The NullDriver class defines NullDriver_IVars, the DriverKit structure that holds the driver’s instance variables. NullDriver_IVars stores the callback action, as well as a dispatch queue and a timer dispatch source to use when calling back to the client.

struct NullDriverUserClient_IVars {
	OSAction* callbackAction = nullptr;
	IODispatchQueue* dispatchQueue = nullptr;
	IOTimerDispatchSource* dispatchSource = nullptr;
	OSAction* simulatedAsyncDeviceResponseAction = nullptr;
};

NullDriver initializes the dispatchQueue and dispatchSource in its Start implementation.

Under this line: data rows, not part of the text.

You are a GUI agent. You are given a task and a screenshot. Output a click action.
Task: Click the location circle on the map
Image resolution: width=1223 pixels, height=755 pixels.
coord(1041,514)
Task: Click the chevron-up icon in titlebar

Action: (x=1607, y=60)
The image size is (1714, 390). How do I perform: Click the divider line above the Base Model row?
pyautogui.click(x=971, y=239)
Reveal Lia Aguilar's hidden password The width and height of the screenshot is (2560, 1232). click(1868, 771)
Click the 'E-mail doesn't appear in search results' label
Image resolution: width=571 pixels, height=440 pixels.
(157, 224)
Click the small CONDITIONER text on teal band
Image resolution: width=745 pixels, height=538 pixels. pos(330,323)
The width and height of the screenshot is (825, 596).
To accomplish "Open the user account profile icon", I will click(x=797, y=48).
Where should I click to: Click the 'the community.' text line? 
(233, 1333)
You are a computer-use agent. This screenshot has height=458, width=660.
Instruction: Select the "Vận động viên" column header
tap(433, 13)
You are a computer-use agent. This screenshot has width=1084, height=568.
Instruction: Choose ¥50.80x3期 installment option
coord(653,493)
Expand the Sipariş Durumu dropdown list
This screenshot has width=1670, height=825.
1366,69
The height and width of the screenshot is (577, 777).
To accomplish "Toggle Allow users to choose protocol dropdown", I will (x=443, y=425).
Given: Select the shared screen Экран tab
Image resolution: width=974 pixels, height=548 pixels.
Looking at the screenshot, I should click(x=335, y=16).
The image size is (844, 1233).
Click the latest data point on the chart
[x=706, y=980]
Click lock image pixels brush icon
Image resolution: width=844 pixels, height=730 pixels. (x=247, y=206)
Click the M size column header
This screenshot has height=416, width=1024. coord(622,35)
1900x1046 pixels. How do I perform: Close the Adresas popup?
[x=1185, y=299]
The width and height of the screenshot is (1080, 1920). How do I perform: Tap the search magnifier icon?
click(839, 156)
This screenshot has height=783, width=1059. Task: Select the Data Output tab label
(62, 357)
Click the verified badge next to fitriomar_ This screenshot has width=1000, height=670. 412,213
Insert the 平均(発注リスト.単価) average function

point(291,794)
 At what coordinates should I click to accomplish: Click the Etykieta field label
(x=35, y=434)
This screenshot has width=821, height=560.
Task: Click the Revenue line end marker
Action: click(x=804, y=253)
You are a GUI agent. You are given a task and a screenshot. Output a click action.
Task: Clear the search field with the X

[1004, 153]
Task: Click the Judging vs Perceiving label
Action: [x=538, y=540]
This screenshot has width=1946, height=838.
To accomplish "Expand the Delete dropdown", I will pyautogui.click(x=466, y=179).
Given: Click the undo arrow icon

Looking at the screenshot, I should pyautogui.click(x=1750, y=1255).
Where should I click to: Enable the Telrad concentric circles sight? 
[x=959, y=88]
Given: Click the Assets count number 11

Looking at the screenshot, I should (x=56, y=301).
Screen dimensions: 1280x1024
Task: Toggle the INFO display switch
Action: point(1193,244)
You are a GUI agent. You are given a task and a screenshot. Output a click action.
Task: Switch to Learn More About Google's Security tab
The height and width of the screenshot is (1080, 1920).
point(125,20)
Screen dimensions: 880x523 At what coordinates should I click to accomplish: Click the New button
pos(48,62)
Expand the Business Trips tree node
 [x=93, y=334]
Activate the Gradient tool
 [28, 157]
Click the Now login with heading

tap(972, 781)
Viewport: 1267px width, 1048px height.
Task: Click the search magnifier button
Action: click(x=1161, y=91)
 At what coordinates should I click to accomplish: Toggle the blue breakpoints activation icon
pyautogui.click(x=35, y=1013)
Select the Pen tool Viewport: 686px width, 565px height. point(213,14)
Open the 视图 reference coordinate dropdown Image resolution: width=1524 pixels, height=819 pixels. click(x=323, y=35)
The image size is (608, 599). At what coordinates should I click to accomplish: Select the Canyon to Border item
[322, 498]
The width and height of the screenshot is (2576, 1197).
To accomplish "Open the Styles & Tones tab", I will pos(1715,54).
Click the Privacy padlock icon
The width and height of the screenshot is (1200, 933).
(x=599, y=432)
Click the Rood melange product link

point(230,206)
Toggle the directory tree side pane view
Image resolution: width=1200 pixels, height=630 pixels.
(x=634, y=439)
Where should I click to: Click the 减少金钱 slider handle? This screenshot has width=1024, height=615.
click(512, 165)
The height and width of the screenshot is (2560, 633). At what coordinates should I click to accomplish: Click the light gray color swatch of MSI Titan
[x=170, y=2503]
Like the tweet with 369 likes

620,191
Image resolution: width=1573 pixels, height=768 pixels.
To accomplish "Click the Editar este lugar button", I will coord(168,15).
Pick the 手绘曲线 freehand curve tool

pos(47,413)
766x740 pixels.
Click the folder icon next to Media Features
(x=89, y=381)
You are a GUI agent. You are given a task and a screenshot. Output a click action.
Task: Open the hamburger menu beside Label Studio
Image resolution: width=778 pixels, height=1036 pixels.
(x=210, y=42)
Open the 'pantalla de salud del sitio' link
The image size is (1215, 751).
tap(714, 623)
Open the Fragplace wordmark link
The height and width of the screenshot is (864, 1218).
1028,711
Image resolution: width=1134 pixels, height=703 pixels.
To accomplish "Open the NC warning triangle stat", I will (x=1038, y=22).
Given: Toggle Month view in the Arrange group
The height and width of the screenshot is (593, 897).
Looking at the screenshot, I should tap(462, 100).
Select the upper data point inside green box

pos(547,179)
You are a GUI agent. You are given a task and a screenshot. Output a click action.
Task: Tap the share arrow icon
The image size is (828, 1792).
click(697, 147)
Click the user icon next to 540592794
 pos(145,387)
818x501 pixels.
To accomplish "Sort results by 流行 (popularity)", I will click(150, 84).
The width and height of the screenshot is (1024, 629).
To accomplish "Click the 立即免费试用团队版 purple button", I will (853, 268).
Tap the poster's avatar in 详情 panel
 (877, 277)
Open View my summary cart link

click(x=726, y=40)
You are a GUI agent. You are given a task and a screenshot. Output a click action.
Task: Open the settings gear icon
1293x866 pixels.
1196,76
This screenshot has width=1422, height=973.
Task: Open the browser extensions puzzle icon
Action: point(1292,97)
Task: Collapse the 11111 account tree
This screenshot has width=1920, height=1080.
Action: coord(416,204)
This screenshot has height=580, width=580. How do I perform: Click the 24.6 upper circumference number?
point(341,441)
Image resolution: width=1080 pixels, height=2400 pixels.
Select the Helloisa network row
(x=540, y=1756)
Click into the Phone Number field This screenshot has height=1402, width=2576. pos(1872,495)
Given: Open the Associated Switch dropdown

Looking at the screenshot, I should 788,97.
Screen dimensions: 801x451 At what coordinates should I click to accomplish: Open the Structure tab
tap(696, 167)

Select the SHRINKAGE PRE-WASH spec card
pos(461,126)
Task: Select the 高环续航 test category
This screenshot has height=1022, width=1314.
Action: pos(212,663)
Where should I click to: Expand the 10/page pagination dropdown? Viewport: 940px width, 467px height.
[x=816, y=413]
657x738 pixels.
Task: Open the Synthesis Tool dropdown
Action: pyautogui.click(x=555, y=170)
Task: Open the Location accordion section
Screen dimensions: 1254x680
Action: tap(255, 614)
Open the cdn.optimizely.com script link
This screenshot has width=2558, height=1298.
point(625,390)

The driver’s implementation of Start also sets up the ivars member simulatedAsyncDeviceResponseAction, which the example uses to simulate asynchronous processing that happens on real hardware. This OSAction refers to an asynchronous timer callback to the SimulatedAsyncEvent function defined in the .iig file:

virtual void SimulatedAsyncEvent(OSAction* action, uint64_t time) TYPE(IOTimerDispatchSource::TimerOccurred);

This declaration takes the same arguments as the TimerOccurred method that that the TYPE macro wraps. By declaring the callback’s name as SimulatedAsyncEvent, the TYPE macro synthesizes CreateActionSimulatedAsyncEvent, the function that creates the OSAction. The driver’s Start implementation then calls this synthesized method to initialize the simulatedAsyncDeviceResponseAction member of the ivars structure:

ret = CreateActionSimulatedAsyncEvent(sizeof(DataStruct), &ivars->simulatedAsyncDeviceResponseAction);
if (ret != kIOReturnSuccess)
{
	Log("Start() - Failed to create action for simulated async event with error: 0x%08x.", ret);
	goto Exit;
}

Retain and use the callback to notify the client

When the driver is running and it receives a request from the client to register a callback, it calls NullDriver::RegisterAsyncCallback. This method stores the completion, if it exists, in the ivars structure, like this:

if (arguments->completion == nullptr)
{
	Log("Got a null completion.");
	return kIOReturnBadArgument;
}

// Save the completion for later.
// If not saved, then it might be freed before the asynchronous return.
ivars->callbackAction = arguments->completion;
ivars->callbackAction->retain();

Next, the NullDriver::RegisterAsyncCallback method sets up a delayed callback to the client to simulate a hardware delay, allowing it to return quickly, by using the simulatedAsyncDeviceResponseAction:

input = (DataStruct*)arguments->structureInput->getBytesNoCopy();

// Retain action memory for later work.
void* osActionRetainedMemory = ivars->simulatedAsyncDeviceResponseAction->GetReference();
memcpy(osActionRetainedMemory, input, sizeof(DataStruct));

output.foo = input->foo + 1;
output.bar = input->bar + 10;

arguments->structureOutput = OSData::withBytes(&output, sizeof(DataStruct));

// Dispatch action that waits five to seven seconds and then calls the callback.
const uint64_t fiveSecondsInNanoSeconds = 5000000000;
const uint64_t twoSecondsInNanoSeconds = 2000000000;
uint64_t currentTime = clock_gettime_nsec_np(CLOCK_MONOTONIC_RAW);

Log("Sleeping async...");
ivars->dispatchSource->WakeAtTime(kIOTimerClockMonotonicRaw, currentTime + fiveSecondsInNanoSeconds, twoSecondsInNanoSeconds);

After the driver stores the callback, the client app can perform multiple simulated callbacks with the Async Action. This calls NullDriver::HandleAsyncRequest, which is largely similar to the delayed call performed in the previous listing.